*LISTED RECORDS*.
..........

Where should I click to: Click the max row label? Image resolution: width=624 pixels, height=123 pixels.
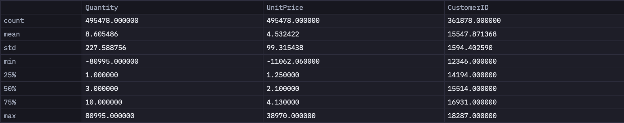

..........

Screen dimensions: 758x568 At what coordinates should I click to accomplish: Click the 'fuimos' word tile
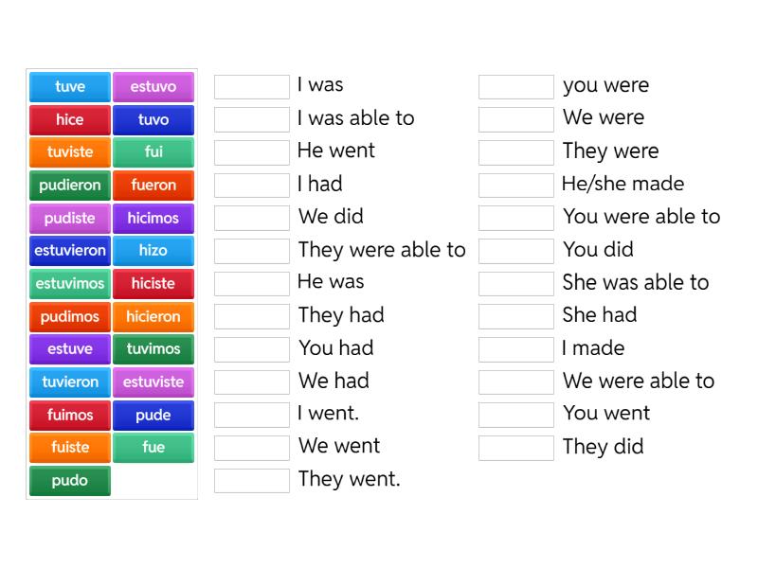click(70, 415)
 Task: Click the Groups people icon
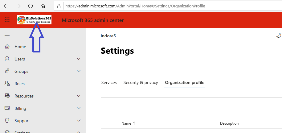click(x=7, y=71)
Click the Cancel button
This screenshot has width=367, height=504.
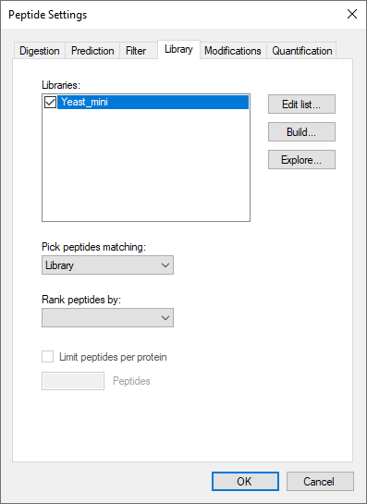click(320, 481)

..........

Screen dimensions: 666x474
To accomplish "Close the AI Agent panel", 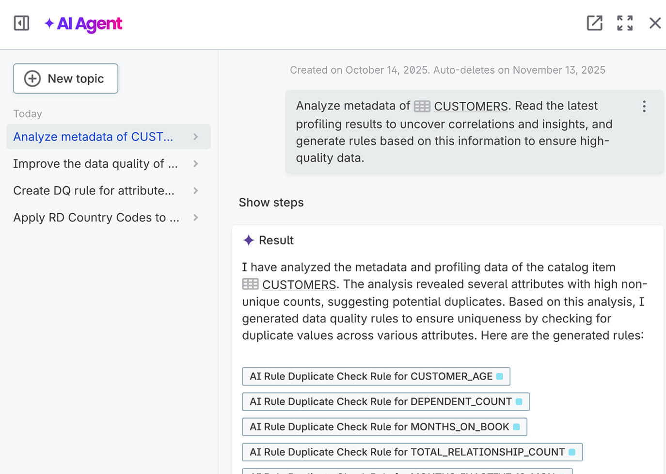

..........

*WORK TASK*.
Look above for the line containing "Screen dimensions: 666x474", then write out every line from there down to the line containing "the AI Agent", that line included, with no pictures.

*OUTPUT OF THE EXERCISE*.
Screen dimensions: 666x474
To accomplish "Close the AI Agent panel", 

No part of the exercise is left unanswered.